Thursday, March 16, 2017

UCLA men’s basketball to put best foot forward for March Madness

The Bruins will need the best out of not just their star freshmen, like forward T.J. Leaf (left), but also veterans like junior center Thomas Welsh (right), to make a deep run in the NCAA men’s basketball tournament. (Aubrey Yeo/Daily Bruin senior staff)
mar 16, 2017 | tuanh dam  | the daily bruin | ARTICLE LINK
Few people saw this coming – UCLA becoming one of the favorites in the NCAA Tournament this quickly.
Not after what happened last year when the Bruins went 15-17 and missed out on the Big Dance.
Even after signing a top-5 recruiting class that featured the nation’s No. 1 point guard and the No. 3 power forward, coach Steve Alford couldn’t imagine such a fast turnaround for his team.
But behind freshmen Lonzo Ball, T.J. Leaf and Ike Anigbogu, it happened, and now UCLA, a 3-seed in the South Region, will tip off against 14th-seeded Kent State on Friday night.
“I don’t know how I could ask much more out of them,” Alford said at Tuesday afternoon’s press conference. “29-4, and we’ve only lost to three teams and those three teams we lost to we actually beat.”
Two of the three – Oregon and Arizona – are in the tournament as 2- and 3-seed teams respectively, but both landed outside of UCLA’s region.
The Bruins’ biggest upcoming challenge before the Final Four will be against a team they beat on the road – the Kentucky Wildcats.
Should both teams win their first two games, the Bruins will be playing in the Sweet 16 for a spot in the Elite Eight, their first under Alford and first since Russell Westbrook and Kevin Love led the team to the Final Four.
(Aubrey Yeo/Daily Bruin senior staff)web.sp.preview.picB.AYeo.jpg
Last year, Steve Alford’s team went 15-17 and missed out on the NCAA Tournament. Now, the Bruins are one of the favorites to make it to Phoenix for the Final Four. (Aubrey Yeo/Daily Bruin senior staff)
But any missteps against Kent State or in the second round against the winner of Cincinnati and Kansas State, the season will be over – no matchup against Kentucky, no Final Four, no championship banner.
“It can be difficult obviously, you’re looking forward to certain games and all that, but you’ve got to take it one game at a time,” said sophomore guard Aaron Holiday. “You lose one, you’re done. So we just have to focus on the one game.”
For Ball, it’ll be the only NCAA Tournament of his collegiate career, with Alford telling reporters to take the “might” out of it.

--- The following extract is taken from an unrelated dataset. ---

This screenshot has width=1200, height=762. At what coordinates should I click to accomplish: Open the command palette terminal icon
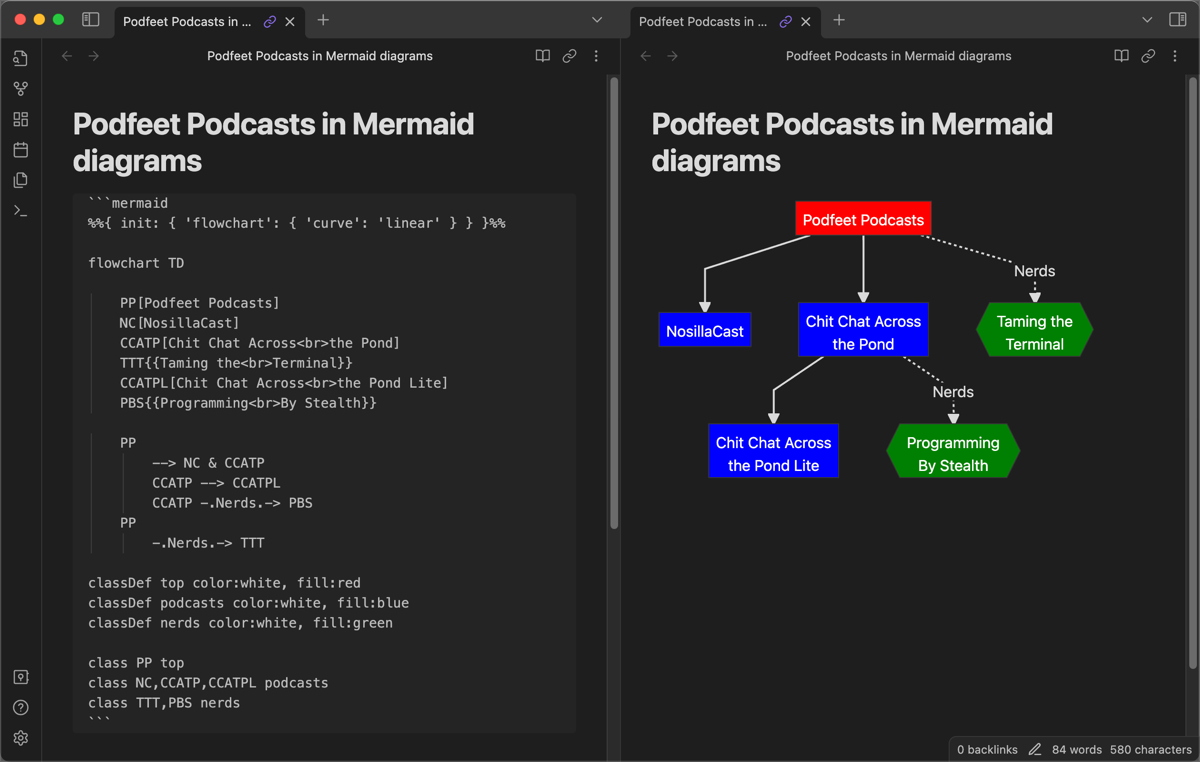(21, 211)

“This is what he’s driven for and he came to UCLA for this,” Alford said. “He didn’t know we were going to miss the tournament last year but that just added to the fuel of ‘I’m going to do everything I can to get this thing back to where it belongs and sit among the top.’”
The freshmen – as much as they have bolstered the team this year with Ball earning Pac-12 Freshman of the Year honors and Leaf making the All-Freshman team – haven’t gotten the full March Madness experience yet.
Only upperclassmen Thomas Welsh, Bryce Alford and Isaac Hamilton were on the team when the Bruins made it to the Sweet 16 in 2015, and those veterans will try to guide Ball, Leaf and Anigbogu as they navigate through the final stretch of the season.
UCLA struggled in its first postseason tournament, squeaking by USC in the quarterfinals before bowing out of the Pac-12 tournament to Arizona in the semi-finals, playing one of their poorest games of the season.
Obviously we lost in the Pac-12 tournament and we didn’t have a chance to win that, but March Madness is a totally different game,” Welsh, the team’s starting junior center, said. “Guys that have made a run at the tournament before can help them understand this is the time of year where it has to be the best you’ve got every game.”
Anything other than their best game and the Bruins might be back in Westwood watching the rest of the tournament.